В соседнем подъезде находился зубоврачебный кабинет Айзенберга. Об этом извещала вывеска черными буквами по белой эмали: «Лечение и протезирование». Саша Айзенберг, сын врача, выделялся среди ребят нашего двора. Это был серьезный мальчик, всегда аккуратно одетый, не принимавший участия в наших играх и сражениях. Дружба с Сашей началась с того, что он нашел во мне внимательного и заинтересованного слушателя. Он пересказывал мне прочитанные книги. О нем я вспоминаю всю жизнь с благодарностью. Он первым пристрастил меня к чтению: Жюль Верн, Майн Рид, Фенимор Купер, Луи Жаколио, Джек Лондон – эти имена я узнал благодаря Саше. В доме Айзенбергов я никогда не был, зубной болью не маялся и в помощи врача не нуждался. Приглашения побывать «просто так» не получал. Видимо, в семье Айзенбергов порядки были строгие. Встречались мы с Сашей вечерами на улице и шли привычным маршрутом вверх по Николаевской, мимо дома Гинзбурга, считавшегося в то время самым высоким зданием Киева, через Соловцовский сквер и нашу Горку на Лютеранскую. Затем спускались к Крещатику, поворачивали к Бессарабке, затихшему к этому времени рынку, переходили улицу, поднимались по Фундуклеевской к Пушкинской, шли мимо Оперного театра, вновь спускались к Крещатику и через Пассаж попадали на Меринговскую, к дому. За время этой «кругосветки» Саша успевал рассказать мне «Последнего из могикан» или «Приключения капитана Гаттераса». Эти прогулки и вдохновенные рассказы Саши открыли мне мир книги и навсегда сделали заядлым читателем. Из всех дворовых мальчишек я запомнил только Сашино имя. Что стало с семьей Айзенбергов и с Сашей, я не знаю. Надеюсь, что им удалось вовремя уйти из Киева и их не постигла жуткая участь киевских евреев в годы оккупации.

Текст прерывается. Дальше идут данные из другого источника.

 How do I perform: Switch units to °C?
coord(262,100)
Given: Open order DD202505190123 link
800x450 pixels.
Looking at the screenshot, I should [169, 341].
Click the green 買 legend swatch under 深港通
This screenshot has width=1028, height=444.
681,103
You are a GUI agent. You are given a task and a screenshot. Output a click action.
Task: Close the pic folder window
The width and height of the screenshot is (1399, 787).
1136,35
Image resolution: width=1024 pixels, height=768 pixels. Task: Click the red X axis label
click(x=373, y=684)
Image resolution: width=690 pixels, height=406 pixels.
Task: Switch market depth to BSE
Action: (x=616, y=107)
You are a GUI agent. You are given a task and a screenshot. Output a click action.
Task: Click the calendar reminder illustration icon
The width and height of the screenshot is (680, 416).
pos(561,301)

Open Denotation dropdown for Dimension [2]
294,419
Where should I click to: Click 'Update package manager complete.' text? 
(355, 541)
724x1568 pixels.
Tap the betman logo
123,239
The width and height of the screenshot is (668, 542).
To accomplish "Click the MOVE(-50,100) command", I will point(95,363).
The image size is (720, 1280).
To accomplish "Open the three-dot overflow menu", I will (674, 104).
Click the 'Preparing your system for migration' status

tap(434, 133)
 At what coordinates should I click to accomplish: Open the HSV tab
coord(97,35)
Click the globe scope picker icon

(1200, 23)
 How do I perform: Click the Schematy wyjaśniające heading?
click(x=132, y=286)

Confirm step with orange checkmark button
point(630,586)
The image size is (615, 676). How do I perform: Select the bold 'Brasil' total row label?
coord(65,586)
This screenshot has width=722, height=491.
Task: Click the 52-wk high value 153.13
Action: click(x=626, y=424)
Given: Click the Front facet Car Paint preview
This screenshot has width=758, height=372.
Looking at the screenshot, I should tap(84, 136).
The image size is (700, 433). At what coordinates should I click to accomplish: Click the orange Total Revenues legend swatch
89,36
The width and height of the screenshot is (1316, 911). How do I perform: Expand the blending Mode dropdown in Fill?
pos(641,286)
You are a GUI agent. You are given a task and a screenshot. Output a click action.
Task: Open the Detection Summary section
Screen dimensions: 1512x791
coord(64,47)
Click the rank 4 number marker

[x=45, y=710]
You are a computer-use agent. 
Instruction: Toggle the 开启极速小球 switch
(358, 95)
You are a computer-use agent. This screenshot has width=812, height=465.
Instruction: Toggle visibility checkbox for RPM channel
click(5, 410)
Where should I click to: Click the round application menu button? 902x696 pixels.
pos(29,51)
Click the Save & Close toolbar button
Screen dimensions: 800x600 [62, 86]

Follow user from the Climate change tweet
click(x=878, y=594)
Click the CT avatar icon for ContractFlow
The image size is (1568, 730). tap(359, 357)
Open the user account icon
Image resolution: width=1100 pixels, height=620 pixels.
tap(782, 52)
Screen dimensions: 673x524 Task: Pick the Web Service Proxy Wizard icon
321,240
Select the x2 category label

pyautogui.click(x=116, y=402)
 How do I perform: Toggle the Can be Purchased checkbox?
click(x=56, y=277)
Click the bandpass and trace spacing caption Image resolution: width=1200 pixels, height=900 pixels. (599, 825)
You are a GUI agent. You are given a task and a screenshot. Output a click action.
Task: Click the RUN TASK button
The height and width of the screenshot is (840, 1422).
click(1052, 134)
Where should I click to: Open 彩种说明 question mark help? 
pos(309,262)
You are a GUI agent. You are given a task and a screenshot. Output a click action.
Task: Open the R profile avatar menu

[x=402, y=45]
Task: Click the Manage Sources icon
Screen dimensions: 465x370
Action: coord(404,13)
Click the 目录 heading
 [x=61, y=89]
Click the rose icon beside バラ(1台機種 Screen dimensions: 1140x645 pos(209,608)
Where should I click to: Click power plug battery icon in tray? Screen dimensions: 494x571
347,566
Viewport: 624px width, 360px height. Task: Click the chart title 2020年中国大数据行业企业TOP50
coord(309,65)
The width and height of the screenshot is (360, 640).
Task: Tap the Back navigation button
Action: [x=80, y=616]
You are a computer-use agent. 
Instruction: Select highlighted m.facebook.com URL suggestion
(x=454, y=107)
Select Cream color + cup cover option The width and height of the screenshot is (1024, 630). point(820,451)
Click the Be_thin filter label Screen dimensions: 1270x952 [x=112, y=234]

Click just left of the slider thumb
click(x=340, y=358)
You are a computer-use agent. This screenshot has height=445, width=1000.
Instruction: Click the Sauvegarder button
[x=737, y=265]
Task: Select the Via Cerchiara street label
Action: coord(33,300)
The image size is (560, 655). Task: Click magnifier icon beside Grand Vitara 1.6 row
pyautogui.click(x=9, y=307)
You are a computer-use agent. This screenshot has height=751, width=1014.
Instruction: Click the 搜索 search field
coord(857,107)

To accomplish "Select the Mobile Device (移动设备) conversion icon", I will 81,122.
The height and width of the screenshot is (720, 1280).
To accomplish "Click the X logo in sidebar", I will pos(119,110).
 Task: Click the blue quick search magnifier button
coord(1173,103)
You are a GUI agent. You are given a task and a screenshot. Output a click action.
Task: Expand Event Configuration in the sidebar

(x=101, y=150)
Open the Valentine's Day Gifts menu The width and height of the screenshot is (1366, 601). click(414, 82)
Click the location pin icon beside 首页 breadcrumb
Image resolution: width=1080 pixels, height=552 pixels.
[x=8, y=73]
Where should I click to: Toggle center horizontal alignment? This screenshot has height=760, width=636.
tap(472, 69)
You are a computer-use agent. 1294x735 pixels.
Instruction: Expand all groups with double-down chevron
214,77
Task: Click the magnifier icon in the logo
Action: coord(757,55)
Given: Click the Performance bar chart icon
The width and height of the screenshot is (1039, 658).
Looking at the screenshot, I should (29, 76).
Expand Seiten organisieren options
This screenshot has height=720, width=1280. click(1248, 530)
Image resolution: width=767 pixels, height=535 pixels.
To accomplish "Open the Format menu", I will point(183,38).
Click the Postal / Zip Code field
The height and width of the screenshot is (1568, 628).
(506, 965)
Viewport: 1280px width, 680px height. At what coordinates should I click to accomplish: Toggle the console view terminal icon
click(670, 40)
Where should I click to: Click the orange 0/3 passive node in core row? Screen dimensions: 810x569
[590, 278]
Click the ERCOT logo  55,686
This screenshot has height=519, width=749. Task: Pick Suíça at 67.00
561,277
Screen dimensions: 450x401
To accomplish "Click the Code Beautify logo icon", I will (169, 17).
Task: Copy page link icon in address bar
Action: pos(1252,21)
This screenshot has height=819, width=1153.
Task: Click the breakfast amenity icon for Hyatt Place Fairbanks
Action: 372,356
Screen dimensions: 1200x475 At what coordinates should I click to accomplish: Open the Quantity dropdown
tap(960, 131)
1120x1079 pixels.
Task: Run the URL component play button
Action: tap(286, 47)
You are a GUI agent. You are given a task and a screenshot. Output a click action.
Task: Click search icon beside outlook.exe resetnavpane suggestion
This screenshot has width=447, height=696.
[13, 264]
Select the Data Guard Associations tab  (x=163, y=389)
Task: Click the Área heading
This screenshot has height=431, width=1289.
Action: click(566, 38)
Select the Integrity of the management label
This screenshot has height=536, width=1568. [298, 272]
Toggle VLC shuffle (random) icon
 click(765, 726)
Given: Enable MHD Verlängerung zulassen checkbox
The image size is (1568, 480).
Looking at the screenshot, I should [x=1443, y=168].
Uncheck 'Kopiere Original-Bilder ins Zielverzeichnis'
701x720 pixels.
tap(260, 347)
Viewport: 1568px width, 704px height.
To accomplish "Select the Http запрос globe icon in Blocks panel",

Семья тети Мани, приютившая маму и меня в двадцатые годы, жила в относительном достатке. Муж тети был квалифицированным бухгалтером, и ему посчастливилось избежать безработицы. Он работал на пивоваренном заводе. Их маленький сын Борис, мой двоюродный брат, Боба, как его называли в семье, по малолетству не мог быть товарищем моих игр, но мы любили друг друга искренней братской любовью. Он был привязан ко мне как к старшему. К счастью, его привязанность не была назойливой, прилипчивой. При моем, в известном смысле зависимом положении такие отношения помогали избегать нежелательных конфликтов не только между нами, но и между взрослыми и оставляли мне свободу для чтения и игр со сверстниками. Когда я читал или делал уроки, он тихо сидел рядом и смотрел на меня с обожанием, а иногда и с упреком. Тогда я снисходил до того, чтобы рассказать ему сказку. С годами наша привязанность обрела характер дружбы, и когда мы с мамой вынуждены были уехать из Киева, самым тяжелым для меня было расставание с Бобой. Может быть, я предчувствовал, что в жизни не часто встречаются преданные и верные люди.